I liked that phrase.
     So, there I sat, imagining feedlot pens somewhere down in these marble bowels with lines of hungry jocks.
     While I was waiting for the moment when I'd buddy up to some Whitcomb football players, the assistant PE prof entered, bearing a cell phone, and handed it to me. The coach, Phil Baumgarten himself, was on the line with an invitation to dinner at his house in company of some of his coaches. There was even a big car and my next intern of the day to whisk me away, and right now.
     This was said so breathlessly by the assistant PE prof (and he made such a practiced show of his awe that I'd been so honored with some words "from Coach Bum"), I sensed I wasn't the first civilian in the population to get this fluff and flip treatment.

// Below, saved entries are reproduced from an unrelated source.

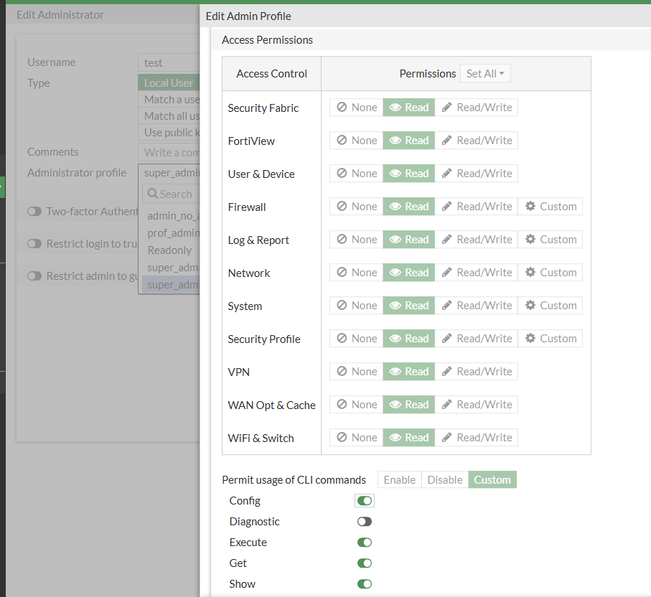651x597 pixels.
Task: Click the None circle icon for FortiView
Action: (x=341, y=141)
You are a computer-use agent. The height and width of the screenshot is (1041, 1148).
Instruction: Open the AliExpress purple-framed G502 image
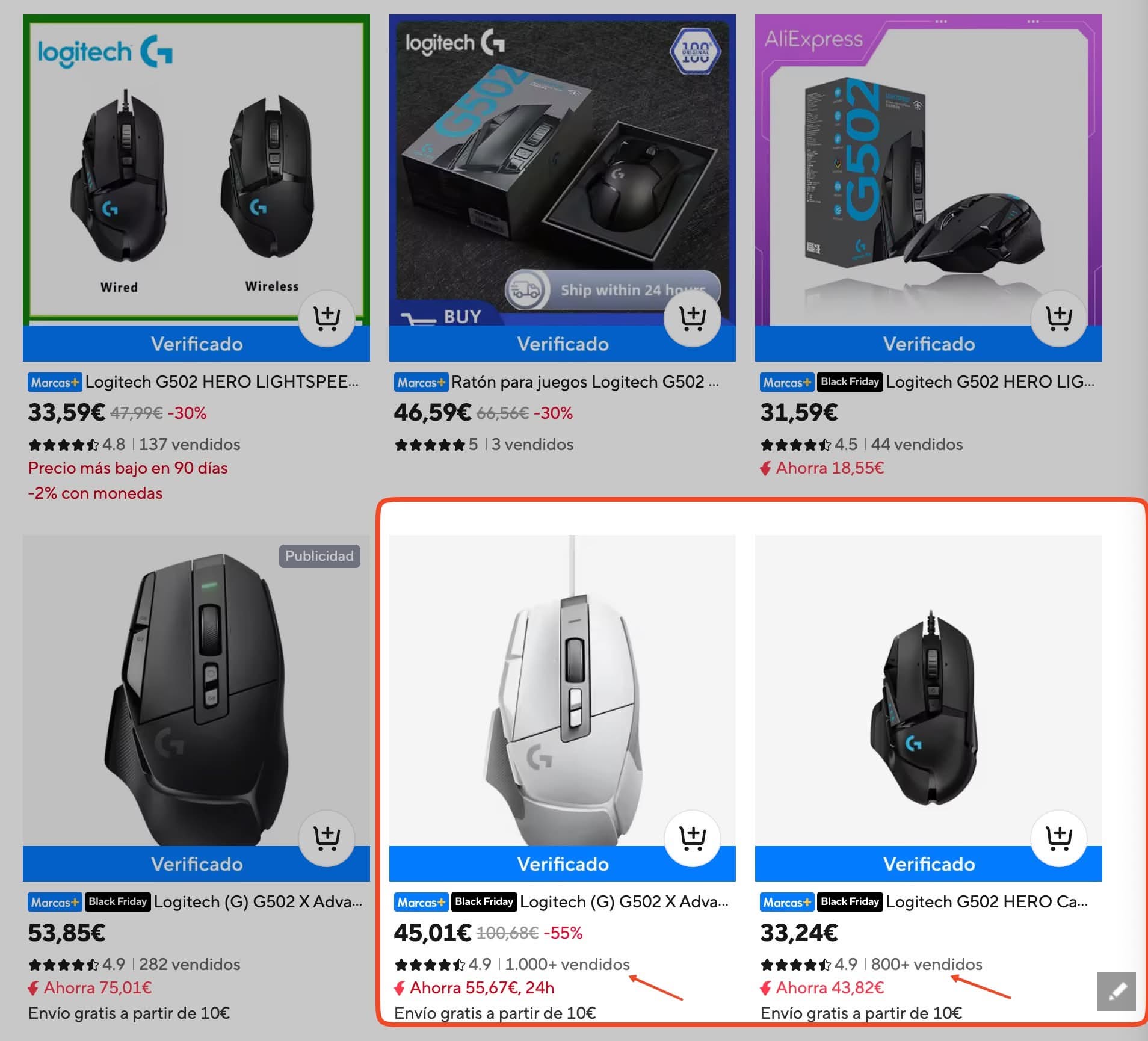coord(928,170)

     Why the fluff and flip was the question.
     Knowing the head political honcho in the state legislature was an easy answer. There might be a message they needed me to take back to the Speaker of the House. But this obvious answer was not necessarily the only one.

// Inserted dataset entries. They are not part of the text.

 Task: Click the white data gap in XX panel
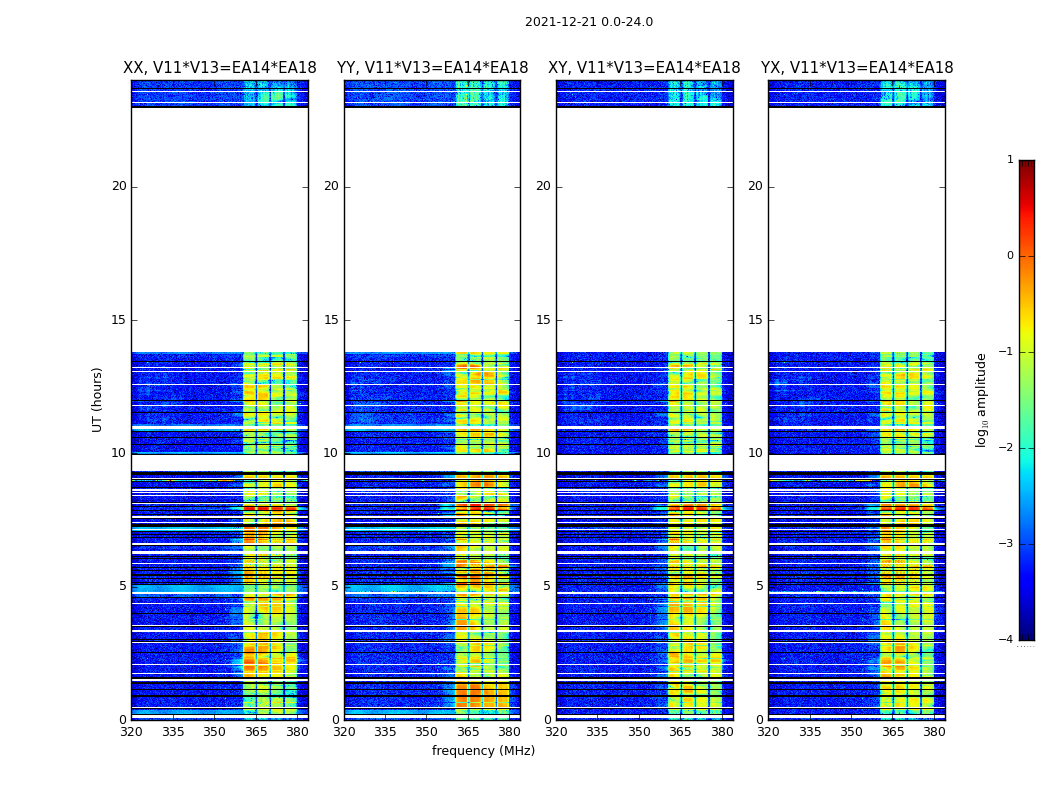click(219, 230)
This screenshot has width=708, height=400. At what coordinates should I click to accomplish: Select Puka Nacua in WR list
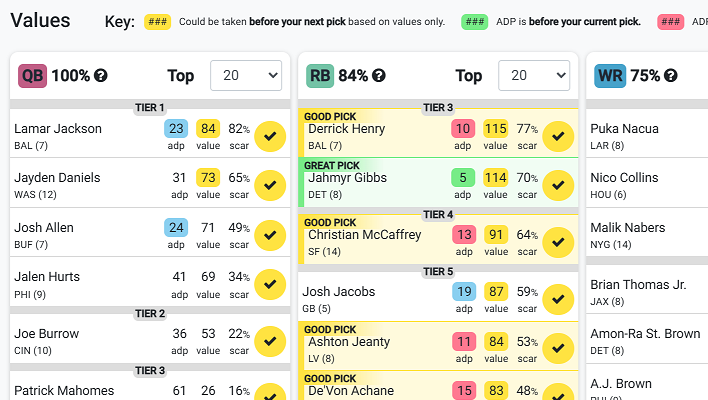coord(625,129)
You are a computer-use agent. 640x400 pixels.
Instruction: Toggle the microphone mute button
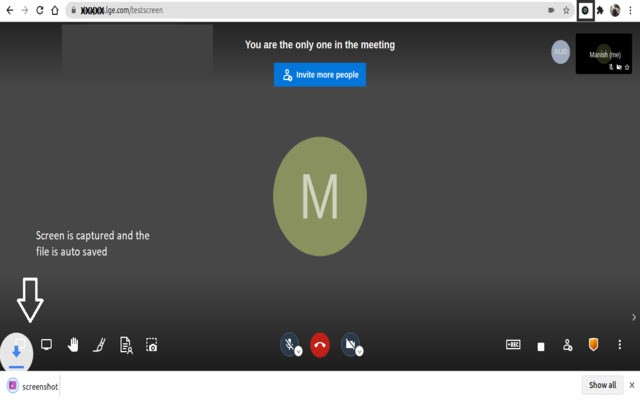click(x=289, y=345)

     Whatever the reason, this treatment was a touch heavy for a security consultant turned private dick for a day. But I accepted graciously. As I was led away to that big car, the door to the locker room opened enough to let out a wisp of steam and some echoes of yells and horseplay.

 

Chapter Five

 
     On the drive up the mountain, it was made clear that there wasn't anything my driver didn't know about the Loggers' football team, except that he didn't recognize the name of Alcel Robinson. I mentioned that he played varsity the year before as a sophomore.
     "Uh-huh, oh yeah, I remember," the intern said warily, as if
Alcel's absence now was some kind of betrayal, "did he wash out?"
     "No. Why'd you think he washed out?"
     "If he's not here this year--" the intern shrugged as if only some personal failing could account for his absence.
     "He could have been injured."
     "Then he would have been held out of action, you know, redshirted, and I know all the redshirts." He saw that I didn't understand the term and explained that redshirting a player legally gave him an extra year of college.
     "Do most fans follow the team members that closely?"
     The intern assured me that Whitcomb wasn't called the Green Bay of College towns for nothing. I said I didn't know what that meant. He explained that in the National Football League the Green Bay Packers were located in the little Wisconsin town of Green Bay and the team was owned by the citizens. Every other National Football League team was owned by big corporations. The Green Bay citizens were fanatics and knew everything about their team, just like Whitcomb Logger fans.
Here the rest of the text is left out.